L’Avellino si prepara a voltare pagina e a inaugurare un nuovo capitolo della propria storia sportiva. Dopo l’addio di Davide Ballardini, il club irpino è già al lavoro per individuare la nuova figura tecnica a cui affidare le chiavi della panchina. A fare il punto della situazione, a margine della tradizionale visita della squadra al Santuario di Montevergine per celebrare la conclusione dell’annata sportiva, è stato direttamente il presidente Angelo Antonio D’Agostino, che ha delineato le strategie future e rassicurato l’intero ambiente biancoverde.
L’addio a sorpresa del tecnico e la caccia al sostituto
Il fulcro delle dichiarazioni del numero uno del club ha riguardato inevitabilmente il prematuro divorzio con l’allenatore.

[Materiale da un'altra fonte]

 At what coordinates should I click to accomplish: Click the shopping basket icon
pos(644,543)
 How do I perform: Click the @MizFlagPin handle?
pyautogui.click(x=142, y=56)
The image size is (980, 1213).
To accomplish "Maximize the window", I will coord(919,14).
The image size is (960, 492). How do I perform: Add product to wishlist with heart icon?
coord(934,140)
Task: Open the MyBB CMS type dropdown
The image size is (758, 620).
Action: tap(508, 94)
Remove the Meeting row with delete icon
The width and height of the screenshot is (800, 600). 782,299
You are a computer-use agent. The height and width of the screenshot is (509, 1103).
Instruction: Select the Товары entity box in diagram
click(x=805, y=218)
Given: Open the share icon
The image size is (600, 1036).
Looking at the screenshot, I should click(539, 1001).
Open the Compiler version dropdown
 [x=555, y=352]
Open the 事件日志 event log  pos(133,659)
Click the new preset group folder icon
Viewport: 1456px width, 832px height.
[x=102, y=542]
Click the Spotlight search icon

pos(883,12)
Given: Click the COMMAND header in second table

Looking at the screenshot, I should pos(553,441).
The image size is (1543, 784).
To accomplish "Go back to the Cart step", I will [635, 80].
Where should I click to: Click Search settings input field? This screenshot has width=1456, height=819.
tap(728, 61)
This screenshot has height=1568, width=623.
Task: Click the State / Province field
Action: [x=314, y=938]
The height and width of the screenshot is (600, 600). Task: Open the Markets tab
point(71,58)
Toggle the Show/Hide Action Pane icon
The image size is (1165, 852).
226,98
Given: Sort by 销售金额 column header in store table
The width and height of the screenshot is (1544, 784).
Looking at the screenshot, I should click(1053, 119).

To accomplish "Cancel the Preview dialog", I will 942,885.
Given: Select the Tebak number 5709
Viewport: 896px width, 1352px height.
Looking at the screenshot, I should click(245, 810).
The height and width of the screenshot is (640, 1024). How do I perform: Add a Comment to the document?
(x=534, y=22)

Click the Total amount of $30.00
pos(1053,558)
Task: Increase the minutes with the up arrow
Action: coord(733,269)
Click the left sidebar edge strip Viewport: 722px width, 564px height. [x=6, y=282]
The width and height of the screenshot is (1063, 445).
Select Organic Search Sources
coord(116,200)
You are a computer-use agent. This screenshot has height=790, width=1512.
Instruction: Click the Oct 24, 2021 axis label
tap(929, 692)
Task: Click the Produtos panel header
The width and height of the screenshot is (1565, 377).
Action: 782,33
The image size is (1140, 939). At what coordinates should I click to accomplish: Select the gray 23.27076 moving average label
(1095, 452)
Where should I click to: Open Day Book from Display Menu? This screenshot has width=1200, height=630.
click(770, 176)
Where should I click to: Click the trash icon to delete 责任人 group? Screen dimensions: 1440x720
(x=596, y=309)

D’Agostino non ha fatto mistero di aver incassato con sorpresa le motivazioni della separazione, spiegando come la dirigenza abbia chiuso il campionato con questa uscita di Ballardini, definita un po’ inaspettata. Il presidente ha rivelato di aver scoperto solo recentemente l’intenzione del mister di non continuare l’avventura campana, motivata dalla sua forte e legittima volontà di tornare ad allenare in Serie A. Nonostante l’imprevisto cambio di rotta, il vertice societario ha voluto predicare calma e raziocinio, garantendo ai tifosi che la dirigenza si sta già muovendo attivamente sul mercato con la consapevolezza di avere tutto il tempo necessario per compiere le scelte più adeguate e ponderate per il bene del progetto tecnico.
Le ambizioni per il futuro, lo stadio e il nodo del ritiro estivo
Archiviata la parentesi tecnica, lo sguardo della dirigenza si è posato con determinazione sulle ambizioni stagionali e sulle complesse questioni strutturali. Il presidente ha ribadito la ferma volontà di alzare progressivamente l’asticella, spinti dall’entusiasmo per quanto costruito finora e con il chiaro obiettivo di fare sempre meglio e mai peggio. L’impegno massimo della società è volto ad allestire una rosa capace di disputare un campionato dignitoso e divertente, ampiamente all’altezza delle enormi aspettative di una piazza così calorosa.
Parallelamente al campo, resta centrale e delicato il tema delle infrastrutture. D’Agostino ha sottolineato come il problema cruciale sia poter disporre di uno stadio pienamente degno di ospitare una categoria superiore, precisando con onestà che le tempistiche per colmare l’attuale carenza delle strutture non dipendono unicamente dalle volontà del club, ma sono vincolate a una molteplicità di fattori esterni. Infine, in merito alla programmazione logistica, il patron ha ammesso lucidamente che la partenza dell’allenatore ha scombussolato i piani stilati in precedenza, rendendo necessario posticipare la scelta della sede del ritiro estivo in attesa di poterne discutere di concerto con la nuova guida tecnica, forti di un rassicurante margine di tempo a disposizione.